Ashley Foster, aged 22, is on trial at Sheffield Crown Court charged with murdering lay preacher Alan Greaves, 68, in the High Green area of the city.

Mr Justice Teare told the six men and six women on the jury: “It is impossible to learn of Alan Greaves’s death without feeling intense sympathy for his wife, Maureen, and her family in their tragic and unexpected loss.

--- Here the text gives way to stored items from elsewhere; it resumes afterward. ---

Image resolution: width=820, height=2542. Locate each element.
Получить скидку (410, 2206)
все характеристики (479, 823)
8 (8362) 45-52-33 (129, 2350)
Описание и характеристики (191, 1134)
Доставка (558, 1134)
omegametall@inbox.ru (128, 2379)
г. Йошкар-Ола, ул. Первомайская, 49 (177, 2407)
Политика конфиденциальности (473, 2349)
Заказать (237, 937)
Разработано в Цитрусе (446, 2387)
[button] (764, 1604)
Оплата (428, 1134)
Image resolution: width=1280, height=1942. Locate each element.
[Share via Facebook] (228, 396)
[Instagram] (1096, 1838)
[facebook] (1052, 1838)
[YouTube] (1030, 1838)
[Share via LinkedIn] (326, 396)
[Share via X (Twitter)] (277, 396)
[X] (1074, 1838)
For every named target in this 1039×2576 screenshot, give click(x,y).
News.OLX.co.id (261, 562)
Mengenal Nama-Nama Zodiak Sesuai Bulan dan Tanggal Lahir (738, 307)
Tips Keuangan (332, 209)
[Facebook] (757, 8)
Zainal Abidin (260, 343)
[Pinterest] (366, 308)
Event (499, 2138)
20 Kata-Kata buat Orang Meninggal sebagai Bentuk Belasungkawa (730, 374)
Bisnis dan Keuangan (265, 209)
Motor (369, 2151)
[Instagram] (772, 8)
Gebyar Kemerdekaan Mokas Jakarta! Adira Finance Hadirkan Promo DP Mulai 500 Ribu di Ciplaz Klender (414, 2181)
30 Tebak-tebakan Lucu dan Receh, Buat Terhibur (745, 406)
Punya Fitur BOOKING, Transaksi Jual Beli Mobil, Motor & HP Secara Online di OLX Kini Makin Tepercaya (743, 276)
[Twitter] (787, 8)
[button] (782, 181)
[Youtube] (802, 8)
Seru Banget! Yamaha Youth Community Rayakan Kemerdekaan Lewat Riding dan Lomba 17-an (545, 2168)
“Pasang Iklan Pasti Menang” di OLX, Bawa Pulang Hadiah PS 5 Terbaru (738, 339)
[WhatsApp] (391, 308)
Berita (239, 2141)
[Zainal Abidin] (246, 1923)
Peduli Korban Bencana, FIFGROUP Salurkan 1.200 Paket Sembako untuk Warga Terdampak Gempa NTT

“But you must put aside such feelings when deciding whether the Crown has proved the charge that has been brought against Ashley Foster.”

Over the last three weeks, the jury has heard Mr Greaves was walking to St Saviour’s Church, near his home, to play the organ for Midnight Mass when he was attacked.

He was severely beaten and died three days later in hospital.

Another 22-year-old man, Jonathan Bowling, has already admitted murdering the grandfather.

The prosecution claim Foster also took part in the attack which they say involved a pick-axe handle and another weapon, possibly a hammer.

Foster told the jury he did not attack Mr Greaves.

He said he shouted at Bowling to try and stop the attack and was some distance away when it was happening.

He claimed he did not tell the police what happened until two weeks later because he was scared of Bowling and his family.

Foster, of Wesley Road, High Green, denies murder.

The jury is expected to start its deliberations today.